Small Bank Community Reinvestment Act

The Community Reinvestment Act was enacted by Congress to require the banking agencies to assess if the financial institutions were meeting the credit needs of the local communities in which the financial institutions were located.  The regulators review the lending practices of the financial institutions to make sure they are meeting the credit needs of their community but doing so in a safe and sound manner.  It is important to make sure that the institution is meeting all segments of the markets credit needs but specifically the low and moderate income neighborhoods.

A financial institution is given either an outstanding, satisfactory, needs to improve or substantial noncompliance rating during their exam.  The rating reflects the banks record of helping to meet the credit needs of its ENTIRE community.  When looking at the institutions ability to meet the needs of its entire community, they must do so only with safe and sound credit packages.  The Community Reinvestment Act does not require an institution to make a loan or investment or to provide services that are not safe and sound.  

When a small bank is evaluated, the regulators look at the institutions loan to deposit ratio to see how high it is.  They look at the percentage of loans that are made in the banks assessment area or areas to make sure that most of them are being made within the assessment area(s).  They also make sure that the banks are lending to and if able to, engaging in other lending related types of activities for borrowers of different income levels.  The banks need to make sure that they are lending in all areas of their assessment area and not leaving out certain geographic areas.  The examiners also want to see how a bank responds to a consumer complaint about its performance in meeting the credit needs in its assessment area.

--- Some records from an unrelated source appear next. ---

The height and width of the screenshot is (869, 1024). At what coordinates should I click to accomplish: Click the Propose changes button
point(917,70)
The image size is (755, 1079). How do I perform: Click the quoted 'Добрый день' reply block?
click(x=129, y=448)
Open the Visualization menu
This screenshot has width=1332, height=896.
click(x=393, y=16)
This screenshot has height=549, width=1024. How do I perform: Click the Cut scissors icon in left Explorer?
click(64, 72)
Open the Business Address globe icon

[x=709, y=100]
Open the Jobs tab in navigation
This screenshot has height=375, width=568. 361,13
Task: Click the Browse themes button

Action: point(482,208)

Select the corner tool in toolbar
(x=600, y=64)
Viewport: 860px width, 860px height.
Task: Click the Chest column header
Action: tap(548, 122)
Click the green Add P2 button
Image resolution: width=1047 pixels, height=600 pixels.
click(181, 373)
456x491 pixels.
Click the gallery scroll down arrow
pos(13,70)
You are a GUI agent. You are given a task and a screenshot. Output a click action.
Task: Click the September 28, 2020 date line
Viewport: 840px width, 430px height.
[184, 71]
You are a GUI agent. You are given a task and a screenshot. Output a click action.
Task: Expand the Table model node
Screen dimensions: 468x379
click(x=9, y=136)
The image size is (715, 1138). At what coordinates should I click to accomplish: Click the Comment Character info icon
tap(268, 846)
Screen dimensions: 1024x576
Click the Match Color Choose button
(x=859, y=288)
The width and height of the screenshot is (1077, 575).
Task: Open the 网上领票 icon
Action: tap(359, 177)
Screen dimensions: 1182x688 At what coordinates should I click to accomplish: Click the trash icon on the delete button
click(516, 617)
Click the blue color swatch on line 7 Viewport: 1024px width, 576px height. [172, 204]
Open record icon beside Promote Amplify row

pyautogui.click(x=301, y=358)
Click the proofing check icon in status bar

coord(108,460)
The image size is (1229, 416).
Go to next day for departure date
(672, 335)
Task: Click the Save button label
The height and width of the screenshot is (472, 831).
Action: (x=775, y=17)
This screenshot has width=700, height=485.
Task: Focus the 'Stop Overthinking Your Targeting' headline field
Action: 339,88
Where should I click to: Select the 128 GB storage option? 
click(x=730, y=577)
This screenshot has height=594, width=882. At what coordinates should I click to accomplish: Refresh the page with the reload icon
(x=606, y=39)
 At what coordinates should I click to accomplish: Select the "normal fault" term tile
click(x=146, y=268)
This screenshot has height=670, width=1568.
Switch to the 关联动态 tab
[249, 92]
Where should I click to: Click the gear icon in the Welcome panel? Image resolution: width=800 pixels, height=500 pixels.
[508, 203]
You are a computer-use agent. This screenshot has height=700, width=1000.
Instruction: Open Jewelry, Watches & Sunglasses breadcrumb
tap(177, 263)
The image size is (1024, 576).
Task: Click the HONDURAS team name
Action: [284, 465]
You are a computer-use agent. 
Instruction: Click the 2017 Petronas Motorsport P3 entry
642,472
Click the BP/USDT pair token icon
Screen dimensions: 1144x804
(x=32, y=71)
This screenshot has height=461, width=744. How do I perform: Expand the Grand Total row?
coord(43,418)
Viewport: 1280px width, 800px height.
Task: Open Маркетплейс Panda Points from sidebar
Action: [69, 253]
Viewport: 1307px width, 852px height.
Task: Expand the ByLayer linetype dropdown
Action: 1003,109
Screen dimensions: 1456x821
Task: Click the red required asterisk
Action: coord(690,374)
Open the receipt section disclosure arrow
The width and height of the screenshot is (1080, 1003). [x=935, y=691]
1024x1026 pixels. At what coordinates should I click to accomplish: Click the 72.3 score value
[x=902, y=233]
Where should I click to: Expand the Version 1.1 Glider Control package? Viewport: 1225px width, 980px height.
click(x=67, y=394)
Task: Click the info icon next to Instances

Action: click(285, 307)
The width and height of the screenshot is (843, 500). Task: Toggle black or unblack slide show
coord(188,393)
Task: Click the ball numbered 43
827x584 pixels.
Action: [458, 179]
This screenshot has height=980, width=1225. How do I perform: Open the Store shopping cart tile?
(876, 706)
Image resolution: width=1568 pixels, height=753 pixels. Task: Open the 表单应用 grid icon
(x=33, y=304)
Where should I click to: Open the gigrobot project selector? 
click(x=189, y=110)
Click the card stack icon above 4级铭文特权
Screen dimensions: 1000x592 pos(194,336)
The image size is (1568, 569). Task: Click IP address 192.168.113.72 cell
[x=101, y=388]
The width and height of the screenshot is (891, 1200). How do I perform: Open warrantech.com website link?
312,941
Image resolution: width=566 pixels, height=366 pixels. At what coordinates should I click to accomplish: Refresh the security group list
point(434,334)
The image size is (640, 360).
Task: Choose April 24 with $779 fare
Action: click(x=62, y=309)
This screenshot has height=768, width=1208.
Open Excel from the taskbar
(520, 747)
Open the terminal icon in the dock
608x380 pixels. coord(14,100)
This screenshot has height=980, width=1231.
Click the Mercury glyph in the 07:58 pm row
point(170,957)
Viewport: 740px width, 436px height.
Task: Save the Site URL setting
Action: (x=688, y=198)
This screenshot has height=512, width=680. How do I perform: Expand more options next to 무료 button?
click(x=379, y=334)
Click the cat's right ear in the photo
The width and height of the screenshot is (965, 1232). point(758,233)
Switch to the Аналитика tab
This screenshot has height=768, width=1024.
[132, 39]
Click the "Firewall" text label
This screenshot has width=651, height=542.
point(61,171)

When an examination is being performed, the rating of the institution can be lowered if the regulator has proven discrimination has occurred or if other illegal credit practices have been evidenced.  It does not matter if this illegal activity or discrimination had taken place within or outside the banks assessment area.  

It is important to financial institutions to receive an outstanding or satisfactory rating during their examination because of several reasons.  If these ratings are not obtained, it looks unfavorable upon the institution when they would like to establish a new branch that will take deposits, the relocation of a branch office or the main office, or if the financial institution is in the process of merging with another institution.  

When a bank engages in determining its assessment area, they must delineate one or more assessment areas which the regulators will evaluate their lending activity.  An assessment area must consist of one or more Metropolitan Statistical Area’s (MSA’s) or one or more contiguous political subdivision, such as counties/parishes, cities or towns.  This area must include the area where its main office is located, its branches, and where the bank has made a substantial portion of its loans.  When setting up the assessment area, institutions must be aware to only include whole geographies, not reflect illegal discrimination, may not exclude low or moderate income geographies and may not extend beyond the MSA boundary or beyond the state boundary unless the MSA is a multistate MSA.  

Data collection is a part of the Community Reinvestment Act which is time consuming and can take extra personnel to accomplish.  A small bank is excluded from these requirements unless they elect to be evaluated under the lending, investment and service tests.

Each financial institution is required to maintain a Public File which includes the following information.  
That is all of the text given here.